Strategic product placement can have a strong influence on customer purchase behavior in physical stores as well as online platforms. Motivated by this, we consider the problem of optimizing the placement of substitutable products in designated display locations to maximize the expected revenue of the seller. We model the customer behavior as a two-stage process: first, the customer visits a subset of display locations according to a browsing distribution; second, the customer chooses at most one product from the displayed products at those locations according to a choice model. Our goal is to design a general algorithm that can select and place the products optimally for any browsing distribution and choice model, and we call this the Placement problem. We give a randomized algorithm that utilizes an $\alpha$-approximate algorithm for cardinality constrained assortment optimization and outputs a $\frac{\Theta(\alpha)}{\log m}$-approximate solution (in expectation) for Placement with $m$ display locations, i.e., our algorithm outputs a solution with value at least $\frac{\Omega(\alpha)}{\log m}$ factor of the optimal and this is tight in the worst case. We also give algorithms with stronger guarantees in some special cases. In particular, we give a deterministic $\frac{\Omega(1)}{\log m}$-approximation algorithm for the Markov choice model, and a tight $(1-1/e)$-approximation algorithm for the problem when products have identical prices.

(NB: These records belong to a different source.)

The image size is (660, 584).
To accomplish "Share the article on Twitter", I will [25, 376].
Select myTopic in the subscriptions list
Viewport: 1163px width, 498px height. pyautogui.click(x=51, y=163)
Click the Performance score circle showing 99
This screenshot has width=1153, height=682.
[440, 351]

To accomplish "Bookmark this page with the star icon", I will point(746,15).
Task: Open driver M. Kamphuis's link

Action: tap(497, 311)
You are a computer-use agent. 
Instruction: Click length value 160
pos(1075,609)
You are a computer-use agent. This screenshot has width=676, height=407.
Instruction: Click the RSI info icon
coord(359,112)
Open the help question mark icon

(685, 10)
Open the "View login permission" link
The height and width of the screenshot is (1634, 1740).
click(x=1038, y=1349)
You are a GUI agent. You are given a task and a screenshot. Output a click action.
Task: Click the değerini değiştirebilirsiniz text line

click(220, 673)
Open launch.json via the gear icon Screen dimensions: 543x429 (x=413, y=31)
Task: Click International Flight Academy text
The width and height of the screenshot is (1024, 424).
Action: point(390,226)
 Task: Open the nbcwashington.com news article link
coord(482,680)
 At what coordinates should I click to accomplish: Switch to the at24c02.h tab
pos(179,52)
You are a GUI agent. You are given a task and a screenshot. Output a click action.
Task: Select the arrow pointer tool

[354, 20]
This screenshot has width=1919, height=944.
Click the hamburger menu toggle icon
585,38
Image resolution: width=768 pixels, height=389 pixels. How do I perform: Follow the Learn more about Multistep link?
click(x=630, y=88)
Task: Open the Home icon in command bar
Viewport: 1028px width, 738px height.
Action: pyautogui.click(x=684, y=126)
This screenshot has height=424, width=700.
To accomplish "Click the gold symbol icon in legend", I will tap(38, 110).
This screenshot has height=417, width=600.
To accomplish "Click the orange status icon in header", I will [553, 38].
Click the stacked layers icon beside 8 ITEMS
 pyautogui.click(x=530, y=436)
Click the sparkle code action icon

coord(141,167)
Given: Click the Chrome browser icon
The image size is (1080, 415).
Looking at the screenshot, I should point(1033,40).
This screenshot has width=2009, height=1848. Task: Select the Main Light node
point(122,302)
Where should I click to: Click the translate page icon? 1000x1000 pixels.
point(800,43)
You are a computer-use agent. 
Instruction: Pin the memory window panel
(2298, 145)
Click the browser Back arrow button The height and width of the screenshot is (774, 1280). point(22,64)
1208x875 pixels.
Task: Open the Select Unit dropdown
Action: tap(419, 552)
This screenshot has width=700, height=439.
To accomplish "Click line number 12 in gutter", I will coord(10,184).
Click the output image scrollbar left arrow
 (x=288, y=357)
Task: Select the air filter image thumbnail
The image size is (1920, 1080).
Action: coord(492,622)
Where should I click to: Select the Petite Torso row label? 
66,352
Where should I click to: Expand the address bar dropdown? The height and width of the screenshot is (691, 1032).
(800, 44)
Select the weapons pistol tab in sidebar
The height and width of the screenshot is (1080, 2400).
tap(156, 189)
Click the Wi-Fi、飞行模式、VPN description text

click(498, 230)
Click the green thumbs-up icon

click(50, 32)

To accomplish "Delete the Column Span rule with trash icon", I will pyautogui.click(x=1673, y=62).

翻译：战略性的产品陈列在实体店铺及线上平台均能显著影响顾客的购买行为。受此启发，我们研究如何优化可替代产品在指定陈列位置的布局，以最大化卖方的预期收益。我们将顾客行为建模为两个阶段：首先，顾客根据浏览分布访问部分陈列位置；其次，顾客根据选择模型，从这些位置陈列的产品中至多选择一件。我们的目标是设计一种通用算法，能够针对任意浏览分布和选择模型，最优地选择并陈列产品，该问题被称为"布局问题"。我们提出一种随机化算法，该算法利用基数约束品类优化的α-近似算法，对于具有m个陈列位置的布局问题，输出一个（期望意义上）为最优值至少$\frac{\Omega(\alpha)}{\log m}$倍的解，且该界在最坏情况下是紧的。针对某些特例，我们还给出具有更强保证的算法：具体而言，针对马尔可夫选择模型，我们给出一个确定性的$\frac{\Omega(1)}{\log m}$-近似算法；当产品价格相同时，我们给出一个紧的$(1-1/e)$-近似算法。